L’expérience acquise met en lumière les besoins de compétences spécifiques, de moyens et de temps nécessaires pour la mise en place d’un véritable accueil et d’un accompagnement digne… Il est nécessaire de s’engager dans des actions en véritable partenariat impliquant les forces vives de notre communauté nationale : État, collectivités locales, associations…
S’il est important que les États et les gouvernements se préoccupent des causes – la situation politique et économique des pays d’origine ou encore le rôle des filières qui exploitent la misère humaine – le Pape François nous invite à changer notre regard et notre discours sur les migrants. Il nous faut cesser de considérer ces personnes comme des agresseurs dont on doit avoir peur… Ces personnes ne viennent pas dans un esprit de conquête mais de fuite et de survie.

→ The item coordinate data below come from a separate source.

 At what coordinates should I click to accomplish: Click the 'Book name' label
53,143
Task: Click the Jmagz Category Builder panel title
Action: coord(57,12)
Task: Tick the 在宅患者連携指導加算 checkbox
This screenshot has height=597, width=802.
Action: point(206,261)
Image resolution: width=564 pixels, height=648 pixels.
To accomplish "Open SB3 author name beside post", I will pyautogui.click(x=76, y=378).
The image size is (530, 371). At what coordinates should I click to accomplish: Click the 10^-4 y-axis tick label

Les communautés catholiques de Haute-Loire ont bien entendu l’appel du Pape François et vont chercher à mettre en œuvre cette invitation pressante, signe d’espérance concrète en ce temps de préparation à l’Année Sainte. Pour soutenir les initiatives locales répondant à cette demande, une structure diocésaine sera mise en place, en concertation avec les autres diocèses de France, les associations caritatives au niveau local ou national, avec les diverses initiatives des autres confessions religieuses et des pouvoirs civils, afin de bien prendre en compte la complexité et les exigences d’un accueil digne, efficace et fraternel des personnes en exil ».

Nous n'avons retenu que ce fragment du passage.